The Christian Democratic Appeal (, ; CDA) is a Christian-democratic political party in the Netherlands. It was originally formed in 1977 from a confederation of the Catholic People's Party, the Anti-Revolutionary Party and the Christian Historical Union; it has participated in all but three cabinets since it became a unitary party.

Health Minister Hugo de Jonge served as Leader of the Christian Democratic Appeal from July 2020 until his resignation the following December. Finance Minister Wopke Hoekstra was then chosen as lijstrekker for the 2021 general election, becoming the de facto party leader. After the 2017 general election, in which the party won 19 seats (third place), the CDA became a junior coalition partner in the Third Rutte cabinet with the People's Party for Freedom and Democracy, Democrats 66 and Christian Union.
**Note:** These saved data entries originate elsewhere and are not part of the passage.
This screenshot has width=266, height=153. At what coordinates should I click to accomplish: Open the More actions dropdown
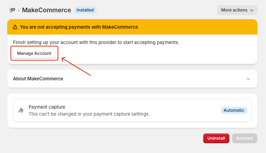237,10
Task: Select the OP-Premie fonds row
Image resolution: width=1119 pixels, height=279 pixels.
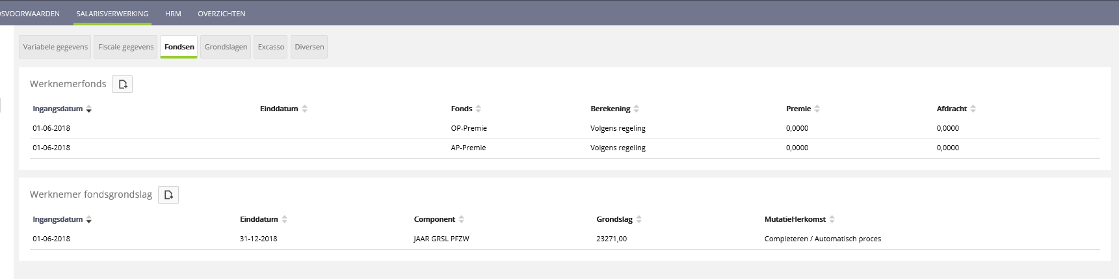Action: click(x=469, y=129)
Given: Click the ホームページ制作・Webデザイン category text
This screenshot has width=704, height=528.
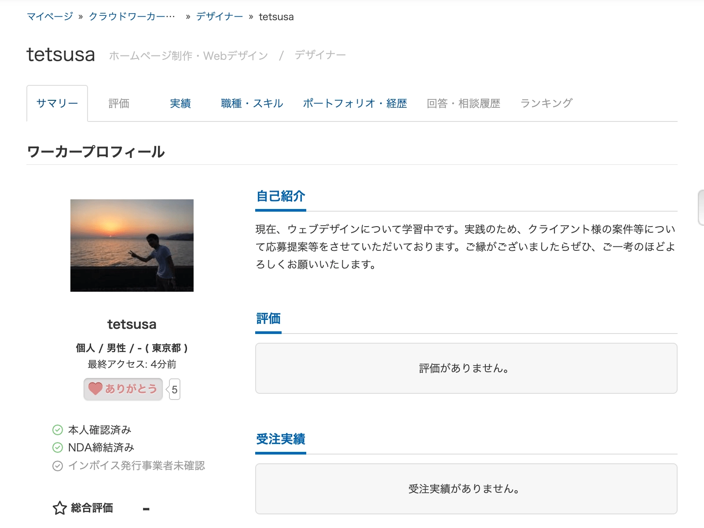Looking at the screenshot, I should 188,56.
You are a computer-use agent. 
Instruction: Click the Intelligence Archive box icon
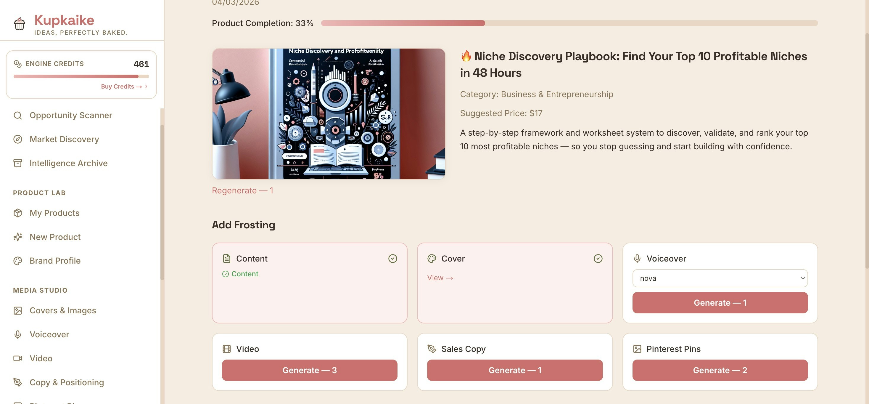[18, 163]
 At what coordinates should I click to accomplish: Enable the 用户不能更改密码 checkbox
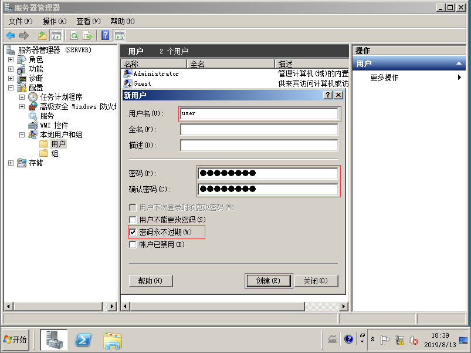(133, 220)
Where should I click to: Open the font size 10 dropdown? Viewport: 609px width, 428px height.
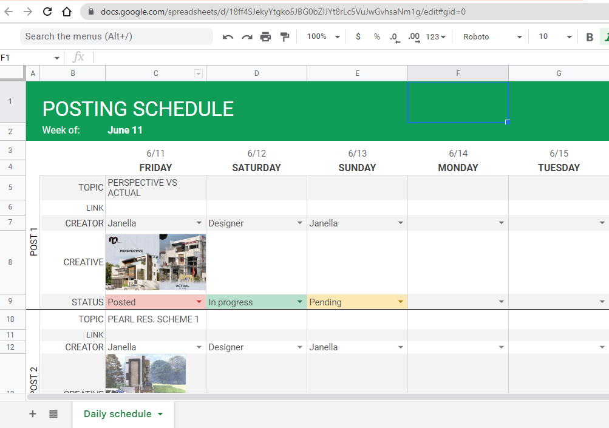[555, 37]

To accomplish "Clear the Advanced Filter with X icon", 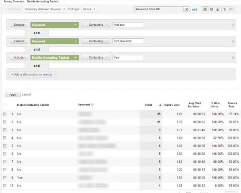I will tap(187, 9).
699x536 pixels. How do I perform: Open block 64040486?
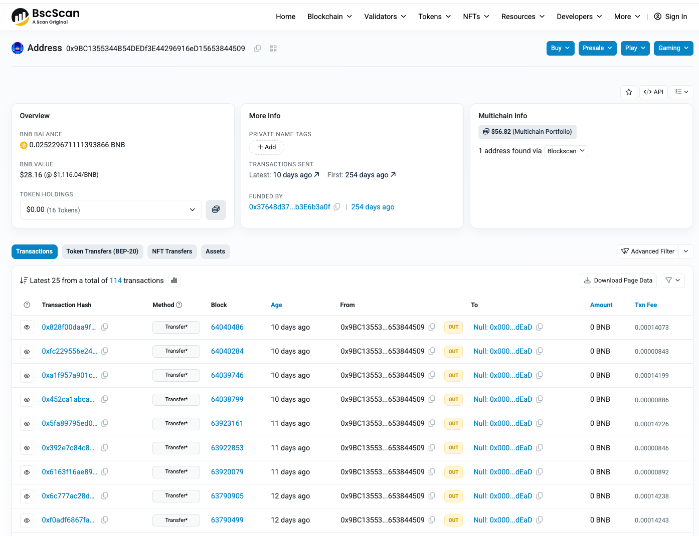click(x=227, y=327)
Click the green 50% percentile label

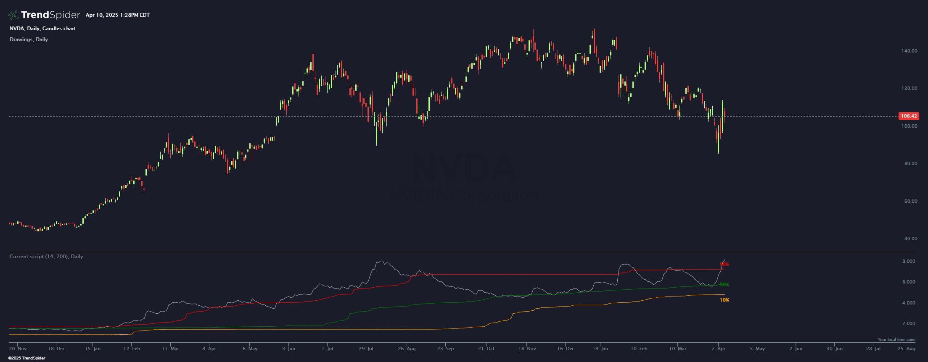coord(724,285)
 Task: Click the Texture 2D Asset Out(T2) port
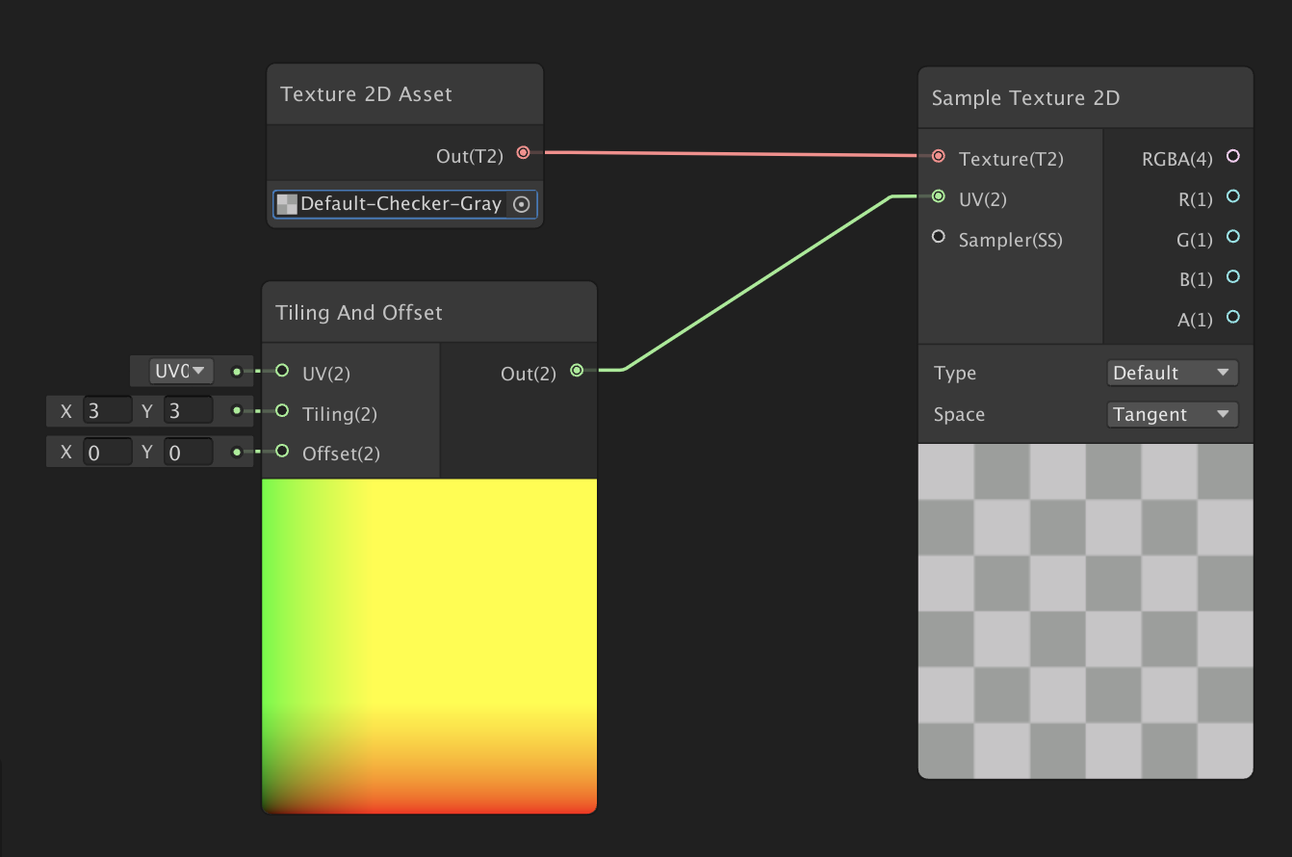click(523, 153)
The Fourth Rutte cabinet was formed upon the same coalition.

History

History before 1977
Since 1880 the sizeable Catholic and Protestant parties had worked together in the so-called Coalitie. They shared a common interest in public funding of religious schools. In 1888 they formed the first Christian-democratic government, led by the Anti-Revolutionary Æneas Baron Mackay. The cooperation was not without problems and in 1894 the more anti-papist and aristocratic conservatives left the Protestant Anti-Revolutionary Party, to found the Christian Historical Union (CHU). The main issues dividing Protestants and Catholics was the position of the Dutch Representation at the Holy See and the future of the Dutch Indies.

By 1918, there were three major Christian Democratic parties in the Netherlands—the General League of Roman Catholic Caucuses, the Protestant Anti-Revolutionary Party and the Protestant Christian Historical Union. The General League evolved into the Roman Catholic State Party by 1926, and the Catholic People's Party in 1945.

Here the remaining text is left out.